Stolen sex or Blake's "Auguries of Innocence"...  

ewan_1973 44M
44 posts
11/26/2005 11:28 am

Last Read:
3/5/2006 9:27 pm

Stolen sex or Blake's "Auguries of Innocence"...

I have not written anything in a long while. Part of it is that I was travelling, and to a beautiful place. When work was done, I invested myself in finding beauty. Don't we all long for beauty? Beauty, in the words of William Blake, might be hidden in a grain of sand, so we keep looking, with attention to the small, to the detail. But here, so often, nothing is subtle or a detail.

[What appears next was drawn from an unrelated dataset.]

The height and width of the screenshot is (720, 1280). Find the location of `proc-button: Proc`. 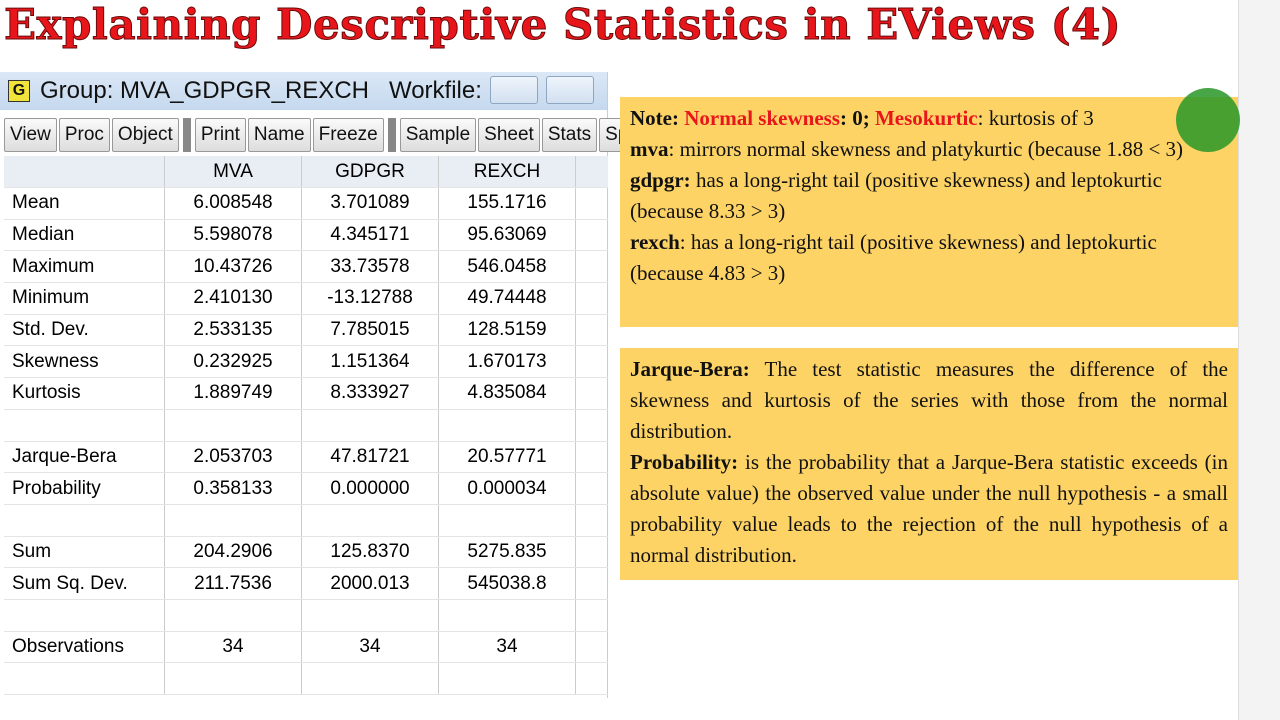

proc-button: Proc is located at coordinates (84, 135).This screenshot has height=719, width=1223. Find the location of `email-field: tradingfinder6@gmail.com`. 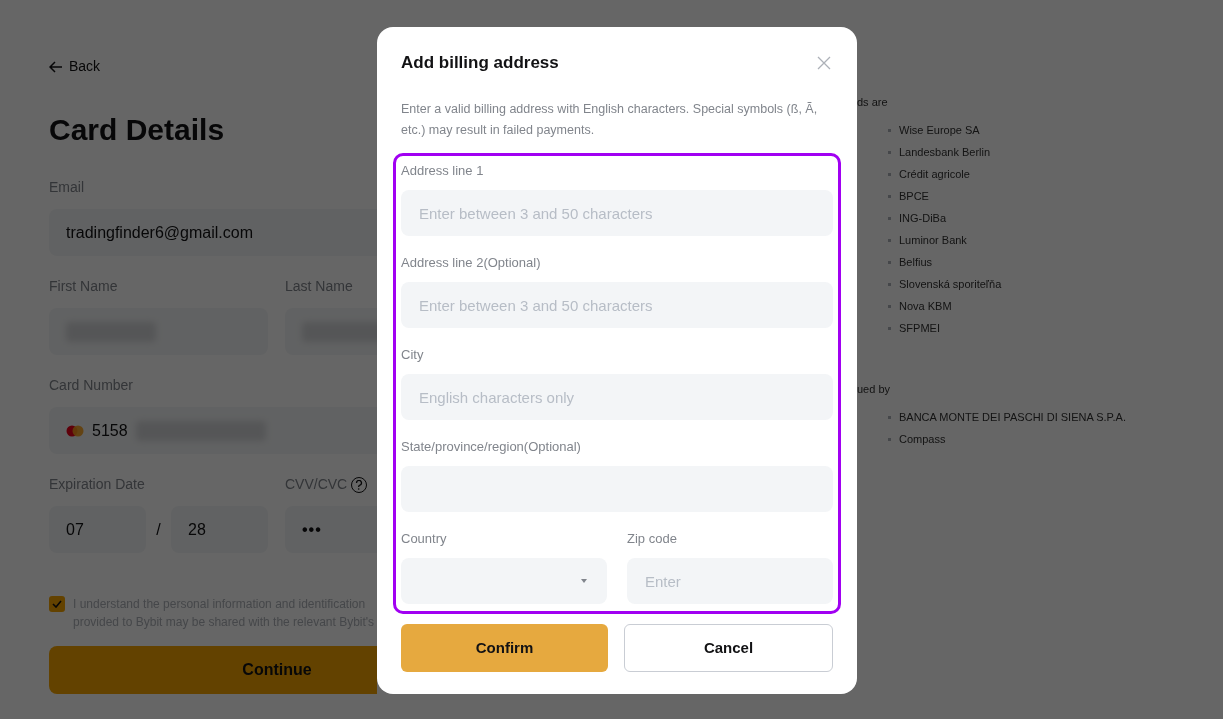

email-field: tradingfinder6@gmail.com is located at coordinates (213, 232).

Perhaps I was thrown into this state of mind because I thought I was making a great friend here. I miss her: I have not heard from her in a while -four, five days? But the silence, that I am sure has a reason, begins to be painful. But this is not a complain, because it is not the pain of the one who feels is being mistreated unjustly -since there is nothing that is due to me by anybody, least of all by her.

But the simple pain of the absence of someone who was just starting to get an avenue into my messy life. Only four or five days, but Blake also writes that eternity might be an hour.

Was I looking for beauty when I signed up in this place? I sure did not find it in the moments of heat, in the movements of the bodies stealing from the logic that you don't have sex with someone you don't know. Beauty still resides in words, in the reflection of the light of a mid-afternoon. It could reside on sex, don't get me wrong, but hardly, to be honest, in my case, in stolen sex. Sex that I have stolen from somebody else; sex stolen from hours of sleep; sex stolen from places that are not mine.

And I would give up but you learn about someone else. Something she says, a beautifully wild picture, and I am daydreaming again... Or perhaps, I still hope, my friend will add something else, to the beautiful conversation we started one night, when only an hour became eternity.